02-19-2016 , 04:49 AM
I also agree with Fly though that at some point Trump has some harsh demographic realities to tackle.

But let's take a step back and think about where he is with the GOP specifically and why he's winning. I'm too lazy to go back and cite them or polling data but here's the story in a nutshell. I think I've ham-handedly and not thoroughly alluded to this in various posts throughout the last six months, but to understand TRUMP is to realize three things about the GOP electorate: 1) he is winning downtrodden whites. Think the Mike Huckabee crowd. These people are nominally conservative Christians but that is not their defining feature. They are also economically anxious and can be won over with populist economic rhetoric, anger at globalization and immigration. Check for Trump, he's overcoming his lack of social conservative bonafides by being strong there. It's going to make Trump hard to beat in Appalachia and the south on Super Tuesday and the SEC primary swing.

But there have been tons of "captures the white trash" crowd candidates before that couldn't move beyond that.

Here's where Trump is special:

2) He's also got a pretty good mix of Ron Paul type fringe voters and various other misanthropic people (maybe ~5% of the GOP) without much ideological bent. They are likely completely incoherent and nonsensical. You are seeing these dudes show up in this thread at a very high rate. When you study these people, they don't make much sense but that's almost part of their joie de vivre. We often confuse them as maybe somehow ideologically libertarian or maybe full of righteous anger at the establishment but imo they're more thought of as just the kind of dudes (and they're mostly dudes) who hate other people, period. I don't mean in a uniformly racist or bigoted way, I mean they're the kind of people who literally just could not give a **** about walls or immigration rights and just want to be amused by Trump saying funny and mean and crazy things.

A small but maybe important part of the GOP on the margins, in a close race.

3) He's ALSO winning suburban and exurban whites with some money who are probably also NOT THAT socially conservative but otherwise kinda racist if you poke at their political beliefs a little. This is the key. I think the political media calls these people, I dunno, 'Reagan Democrats' or something. White working-class Northerners, and above.

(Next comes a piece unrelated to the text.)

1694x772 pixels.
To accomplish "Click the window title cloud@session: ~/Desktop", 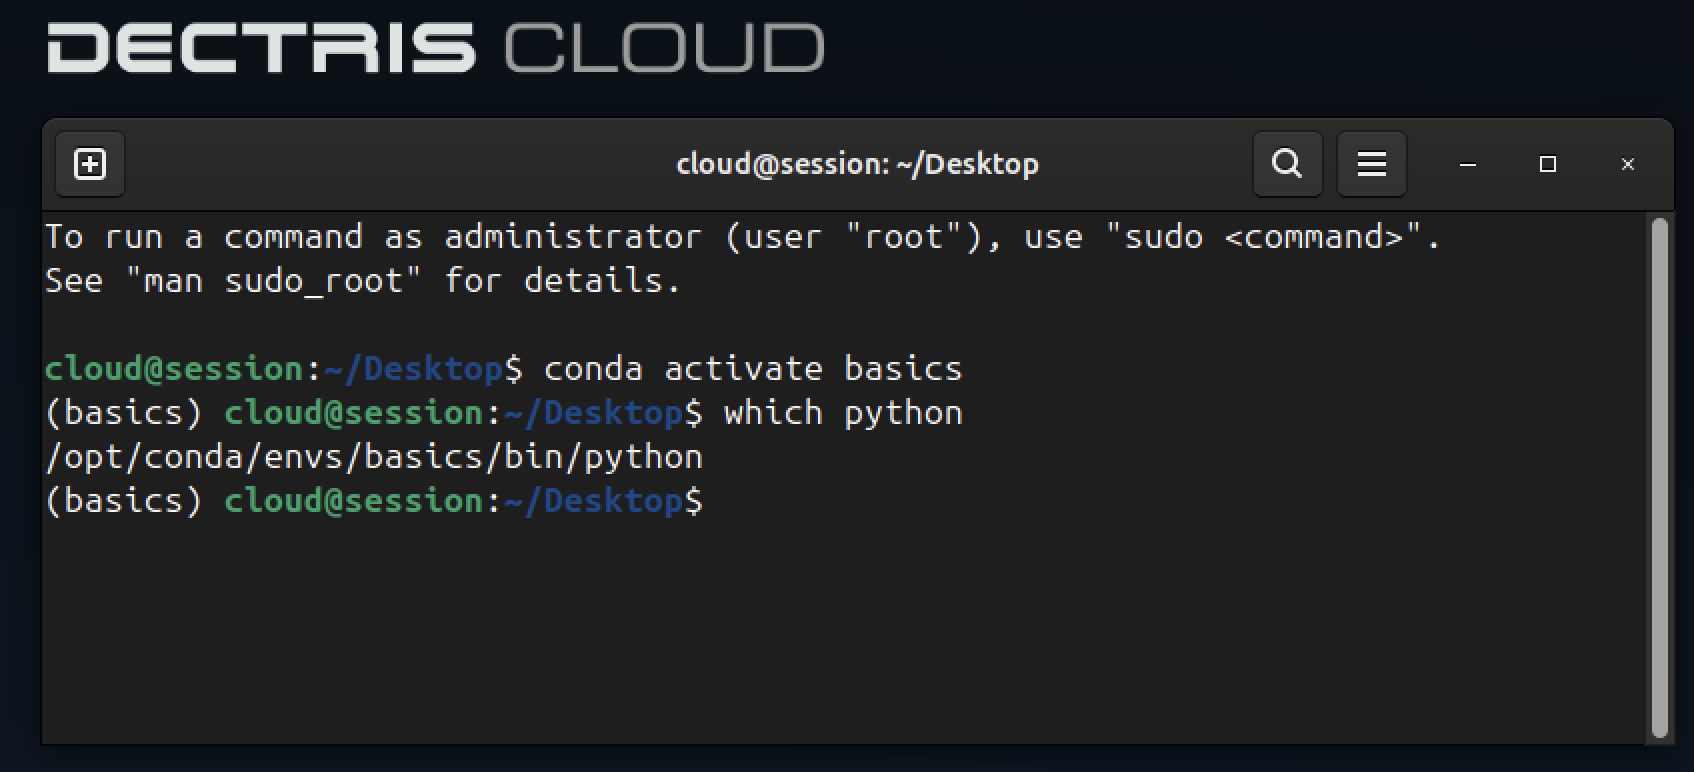I will point(857,164).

You find them in and around the suburbs that flank interstates that surround big cities, particularly in the rust belt and northeast. This is why Trump is going to be so formidable in delegate rich states like PA, NY, MA, MD, NJ, IL, MI, OH and then some have migrated to FL and they are slowly bleeding into northeast VA over time. They are a little uncomfortable with sanctimonious religious displays, particularly of southern Christian types, and they are not very stridently ideologically conservative. So Ted Cruz is dicey for them. These voters usually really do not matter at all in the general election because they're in places that aren't usually swing states (except some OH and WI suburbs, FL transplants, and now their incursion into suburban VA outside of DC).

They were part of the New Deal coalition, they mostly were urban, up until the Civil Rights Era and then fled to the suburbs. They are somewhere on the moderate to conservative scale and were it not for their racism or other things that fit into the colorful mosaic of white people anxieties ("ISS! transgender bathrooms! Immigrants!") are probably Democratic voters, the kind who aren't bible thumpers and aren't upset by abortion and used to pull the trigger for FDR and JFK but who the Southern Strategy pulled into the GOP column.

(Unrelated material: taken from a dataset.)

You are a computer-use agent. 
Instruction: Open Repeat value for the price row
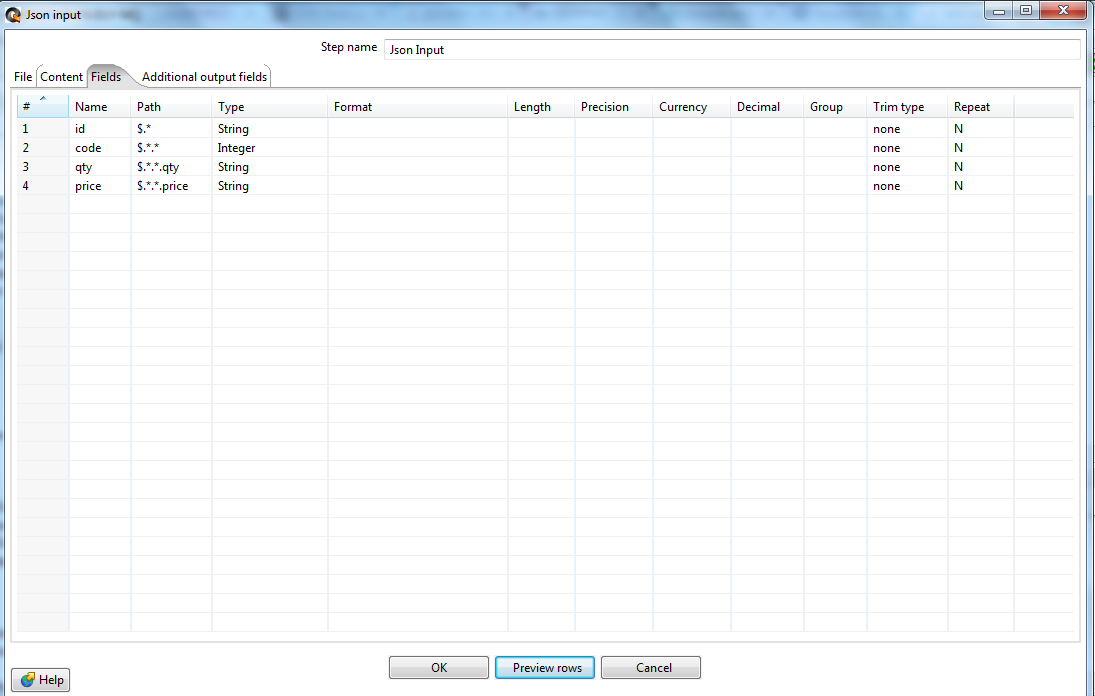point(980,186)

Trump is actually offering them up a pretty decent product for their market since they are not super socially conservative lest for the stuff Trump focuses on, and he's so far crushing with them (see the southeast corner of NH, far-flung Boston suburbs).

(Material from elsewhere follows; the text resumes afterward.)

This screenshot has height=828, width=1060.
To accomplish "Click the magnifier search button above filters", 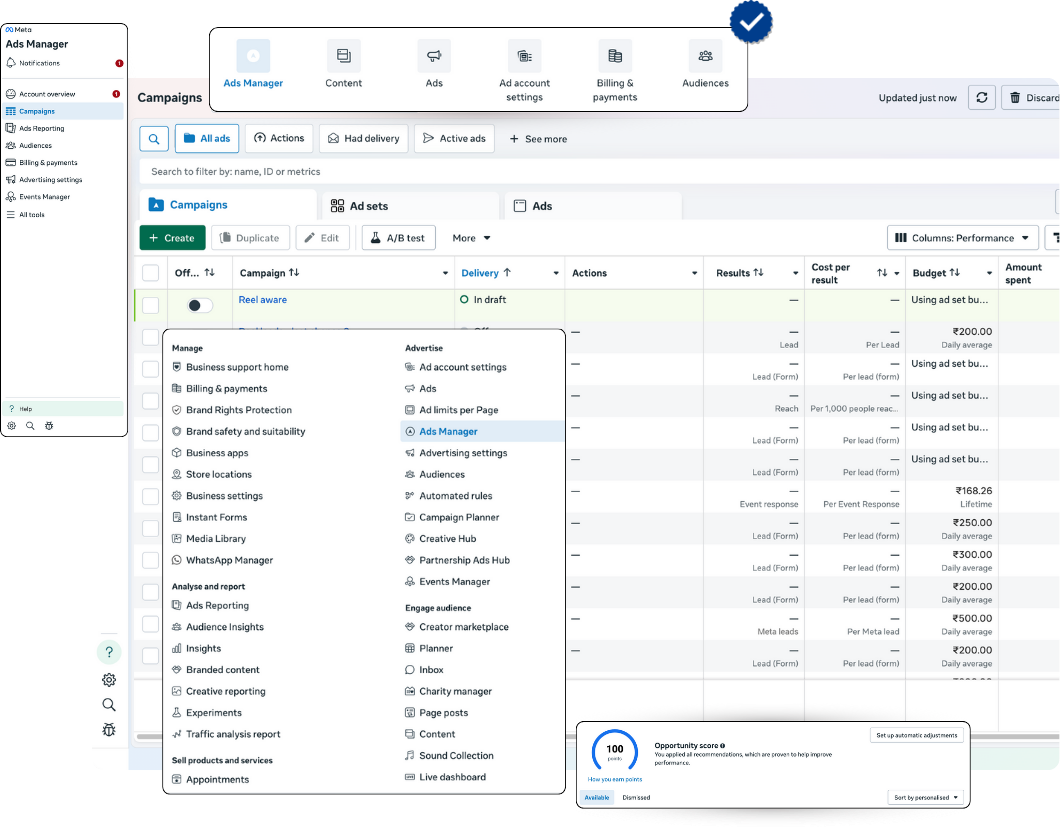I will tap(154, 139).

Unless the state of the race changes dramatically, I don't see how Rubio or Cruz can topple Trump with those specific people. Rubio is better positioned than Cruz for sure, but Trump is still their horse.

If we get to the part of the race where Kasich/Bush/Carson drop and it's those three AND we get to PA, NY, MA, MD, NJ, IL, MI, OH mattering -- I just don't see how Trump is going to lose in those states (MI and OH are dicey if Kasich is still around). Given the number of delegates at play in the northeast/rust belt corridors full of Reagan Democrat types, and combine it with Trump's strength among like actually super racist/poor GOP voters in the south...

...feels like something of a winning coalition.
02-19-2016 , 04:53 AM
Now back to the general election coalition: Trump can crush with the mix of misanthropic Ron Paul voter types, downtrodden whites in Appalachia and the south, and angry whites who inhabit the northeast suburbs and that mix might be just enough to win a GOP primary.

At some point he has to expand beyond that. And I suppose you can't rule it out. Because he's only 'winning' right now because the entire electorate at play is like so full of angry white people. Once you wide the game out to the full spectrum of Americans, it's no longer a winning coalition.

So far all of Trump's strategic brilliance seems to be playing angry white America's favorite folk songs with his bull **** fiddle, mixed with some vaudevillian interludes for the Ron Paul types who appreciate a little comedy now and then.

At some point he's going to have to broaden the show's appeal.
02-19-2016 , 05:21 AM
I think the fascinating state to watch in the event that TRUMP wins the nomination is Texas.

Texas is only 45% white and obviously white Texans overwhelmingly vote conservative, but if the Latino vote can be organized in states like Texas and Arizona to put those states in the blue column, it makes Electoral Math almost impossible for the GOP to overcome.

I agree on the whole that TRUMP will do remarkably well with white voters and remarkably poorly with minorities.
02-19-2016 , 05:40 AM
Sanders is more likable than Trump to me. Trump is more entertaining. But people cited likability as an asset of GWB so clearly the public at large differs from what I think.
02-19-2016 , 05:52 AM
It's amazing that TRUMP has already managed to get in a spat with the Pope, shock Benjamin ****ing Netanyahu with comments about Muslims, insult Mexico and probably all of Latin America, and have the British Parliament debate how much of a wazzock he is. And he is only campaigning in a primary. Being a diplomat in the TRUMP administration will not be an easy job. But he will hire the very best ones, so they can probably manage it.
02-19-2016 , 05:55 AM
I wonder if the takeaway from the TRUMP campaign is that it's no longer necessary to pander to evangelicals. To put it bluntly, it seems like in the GOP hating on Muslims is more broadly acceptable than pro-lifeism or Terri Schiavo or whatever moral issue du jour people used to bait God botherers with. TRUMP is miles ahead in SC and he's doing that while being an obvious fraud on religious issues. Possibly scaremongering about Muslims is enough to replace all the other means of inducing evangelicals to **** their pants about modern society.
02-19-2016 , 06:06 AM
Evangelicals have been pretty tolerant of obvious fraud. See Jim Bakker.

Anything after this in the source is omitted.